• WORK ORDER: Read the entries below and pull out each line with the string "olvides".

• Extracted data entries:
******
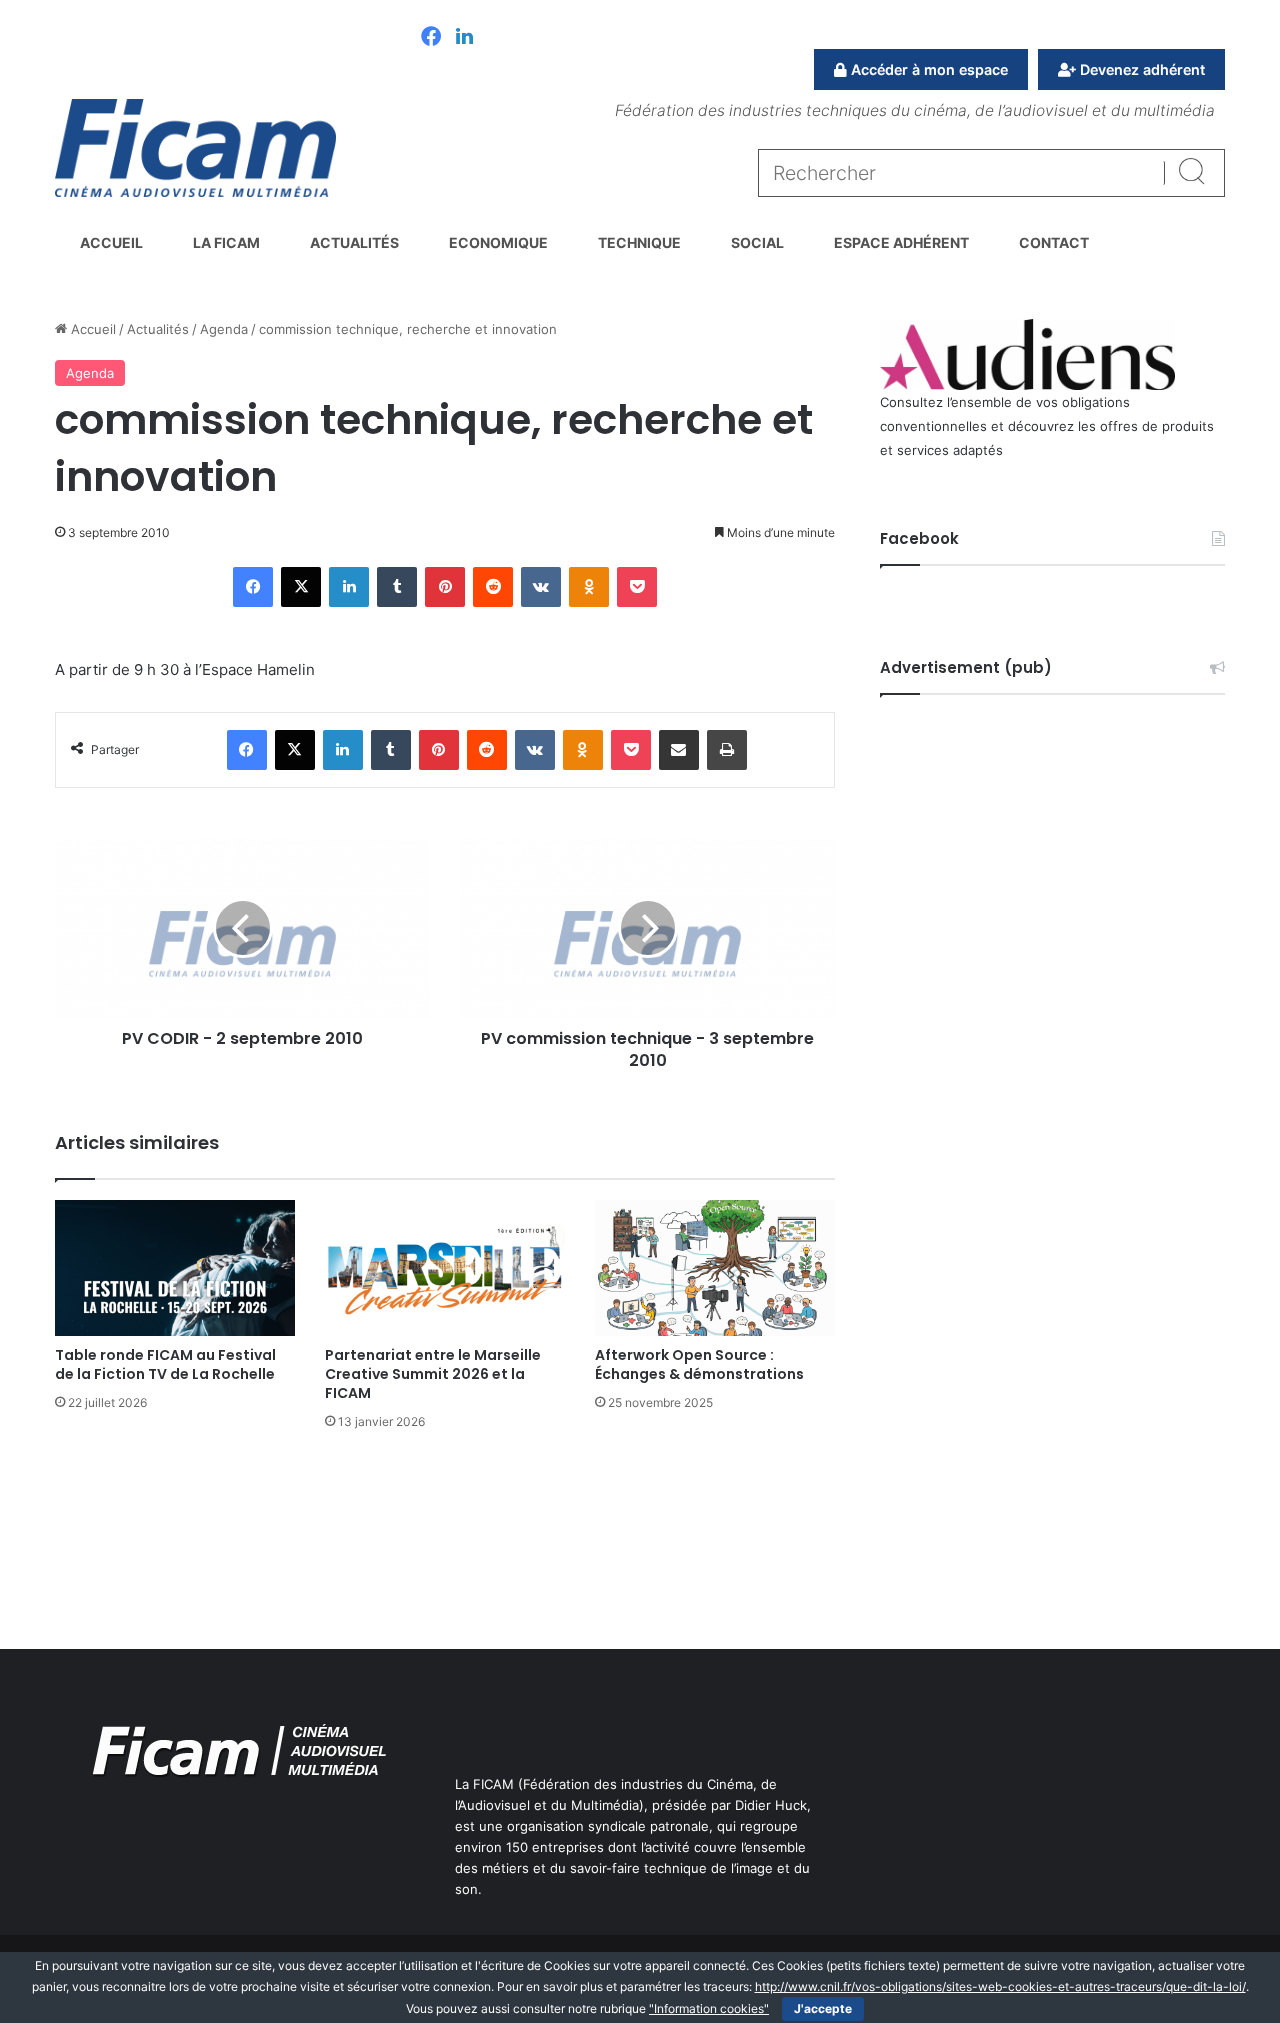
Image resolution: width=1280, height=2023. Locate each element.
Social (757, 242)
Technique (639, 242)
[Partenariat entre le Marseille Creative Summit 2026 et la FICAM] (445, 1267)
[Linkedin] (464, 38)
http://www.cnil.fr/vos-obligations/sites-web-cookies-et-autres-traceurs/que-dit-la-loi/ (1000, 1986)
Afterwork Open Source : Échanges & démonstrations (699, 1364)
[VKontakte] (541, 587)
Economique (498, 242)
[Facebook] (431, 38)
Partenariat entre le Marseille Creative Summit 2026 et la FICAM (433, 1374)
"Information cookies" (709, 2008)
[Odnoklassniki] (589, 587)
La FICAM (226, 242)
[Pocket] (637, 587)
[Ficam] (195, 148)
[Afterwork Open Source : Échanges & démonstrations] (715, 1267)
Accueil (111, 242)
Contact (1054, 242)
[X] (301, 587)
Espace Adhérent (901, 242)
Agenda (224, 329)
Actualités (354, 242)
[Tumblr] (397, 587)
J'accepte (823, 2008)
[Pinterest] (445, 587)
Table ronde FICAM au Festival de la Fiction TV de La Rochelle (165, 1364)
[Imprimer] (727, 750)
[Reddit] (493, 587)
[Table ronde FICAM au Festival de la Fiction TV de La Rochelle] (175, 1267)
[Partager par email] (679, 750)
******
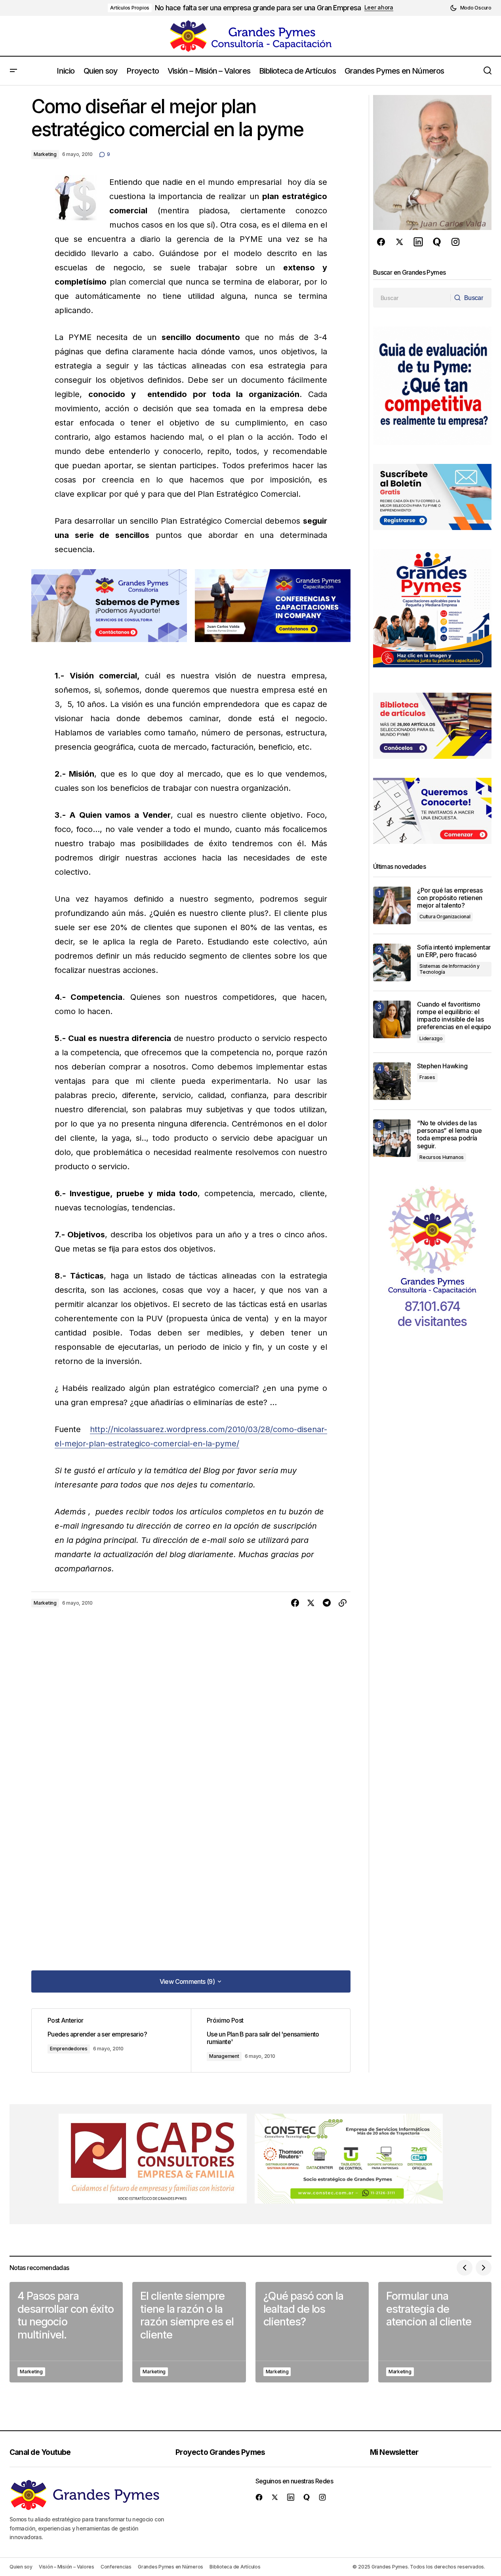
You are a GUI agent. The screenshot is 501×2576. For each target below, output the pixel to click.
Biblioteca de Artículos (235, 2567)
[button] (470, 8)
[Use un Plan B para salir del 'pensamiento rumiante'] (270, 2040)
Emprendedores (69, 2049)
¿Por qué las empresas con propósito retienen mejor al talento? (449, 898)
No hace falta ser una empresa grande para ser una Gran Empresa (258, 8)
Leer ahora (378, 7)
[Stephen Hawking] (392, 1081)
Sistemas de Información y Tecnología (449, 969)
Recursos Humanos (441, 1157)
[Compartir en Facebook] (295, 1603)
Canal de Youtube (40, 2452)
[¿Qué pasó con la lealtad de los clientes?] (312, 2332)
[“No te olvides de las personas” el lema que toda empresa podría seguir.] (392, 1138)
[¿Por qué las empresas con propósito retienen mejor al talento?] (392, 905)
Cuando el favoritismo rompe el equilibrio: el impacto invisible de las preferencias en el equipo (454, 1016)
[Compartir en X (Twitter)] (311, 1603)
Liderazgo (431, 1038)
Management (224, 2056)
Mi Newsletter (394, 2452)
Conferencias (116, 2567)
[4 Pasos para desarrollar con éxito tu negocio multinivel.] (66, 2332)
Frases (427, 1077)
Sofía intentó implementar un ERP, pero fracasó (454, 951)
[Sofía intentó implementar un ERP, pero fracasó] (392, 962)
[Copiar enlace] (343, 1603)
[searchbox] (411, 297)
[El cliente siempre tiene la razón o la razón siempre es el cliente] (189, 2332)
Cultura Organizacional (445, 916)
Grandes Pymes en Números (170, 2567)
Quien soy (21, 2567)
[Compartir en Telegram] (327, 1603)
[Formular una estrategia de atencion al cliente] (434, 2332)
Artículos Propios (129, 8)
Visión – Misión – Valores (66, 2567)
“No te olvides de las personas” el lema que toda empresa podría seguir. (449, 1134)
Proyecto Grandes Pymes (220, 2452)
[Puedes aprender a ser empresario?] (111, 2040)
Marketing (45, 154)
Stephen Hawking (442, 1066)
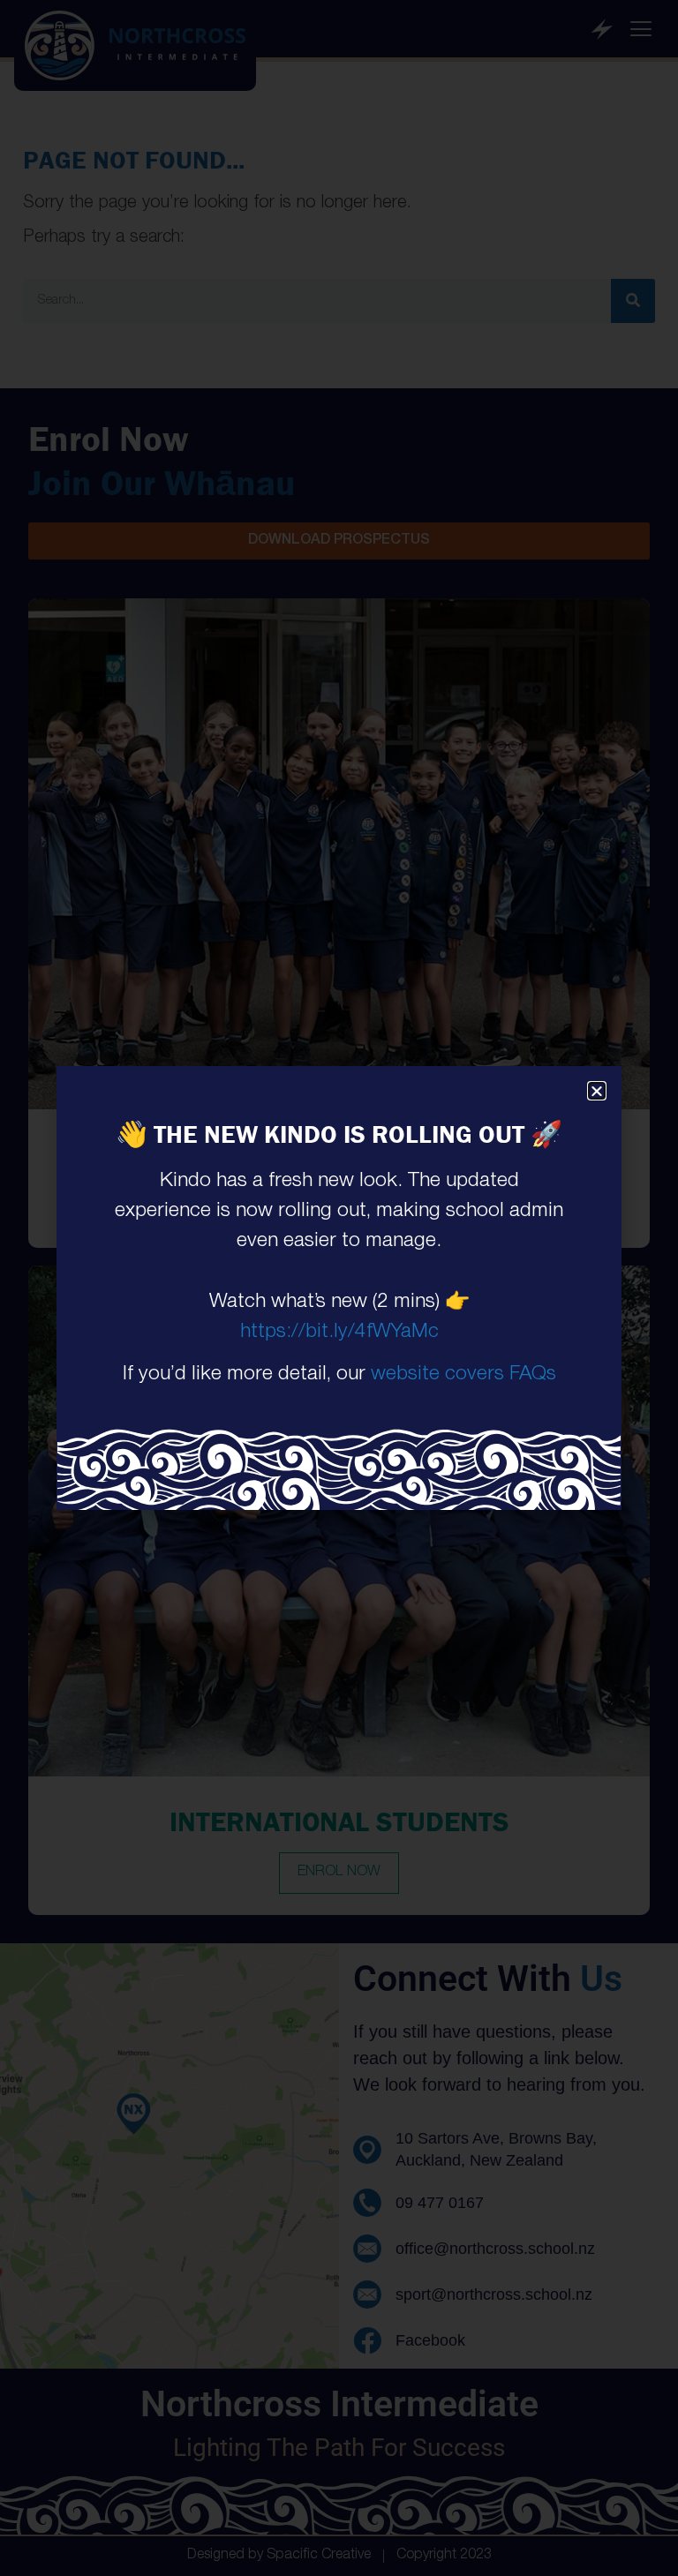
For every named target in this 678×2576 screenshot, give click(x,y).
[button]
******
• YOUR SOLUTION:
[“No te olvides de las personas” el lema que toda empresa podría seguir.] (392, 1138)
“No te olvides de las personas” el lema que toda empresa podría seguir. (449, 1134)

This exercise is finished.